The first solar energy system was also recently installed at a freehold shopping center in Romania and two more systems are expected to be installed in 2023.

The roll out of the HVAC system substitutions is also moving forward and the pilot project for AI assisted systems management has been launched.



Work continued in Porta a Mare in Livorno, where the development of the Officine Storiche section, which is nearing completion, has received excellent feedback: pre-letting of the retail space, which is expected to open in the first half of 2023, has reached more than 80%, while binding offers have been received for 30 out of a total of 42 residential units.  The first 25 apartments are expected to be delivered by the end of 2022 for an expected cash-in of more than €10 million.

At the same time IGD continued to work on the projects called for in the Business Plan: the remodeling of the hypermarkets inside the La Torre (Palermo) and Katanè (Catania) centers continued, while the restyling of the La Favorita (Mantua) center was completed and will be inaugurated on 10 November 2022.



On 16 September 2022 Fitch Ratings confirmed the Investment Grade rating BBB-, in addition to the stable outlook.

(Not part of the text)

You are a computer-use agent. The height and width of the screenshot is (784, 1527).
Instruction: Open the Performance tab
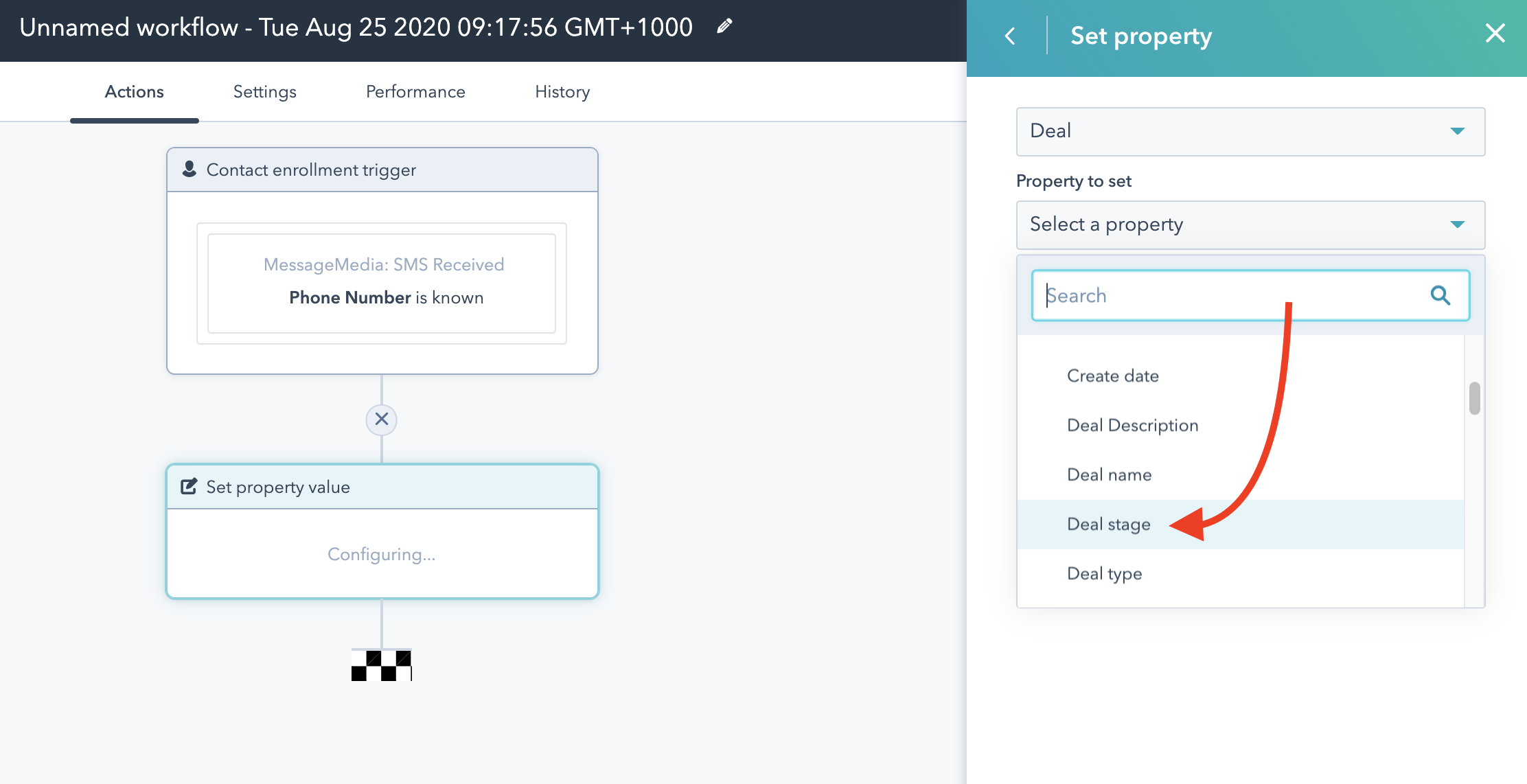click(415, 92)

The agency’s updated rating was based on key factors, including the normalization of operational indicators in the first 6 months of 2022 at pre-pandemic levels, the increase in rents (including as a result of inflation indexing) and active debt management, as well as the reduction in debt attributable to the sale of the portfolio of hypermarkets and supermarkets completed in November 2021.

The average cost of debt was 2.11% at the end of September, slightly higher than the 2.08% reported at 30 June 2022, while the interest cover ratio or ICR came to 3.74 (unchanged with respect to the first half of 2022).

The net financial debt came to €988.7 million (€956.75 million adj. ex IFRS16), while the gearing ratio came to 0.84x. The Loan- to-Value reached 44.8%, lower than the 45.5% recorded at the end of June 2022.

In August IGD obtained a €215 million 3-year senior unsecured green loan (which may be extended by the company for an additional 2 years). The Company used the proceeds for the advance repayment of a €200 million bank loan, expiring in 2023; thanks to this transaction, and considering available, unutilized committed credit lines, IGD has basically covered its financial maturities for all of 2023.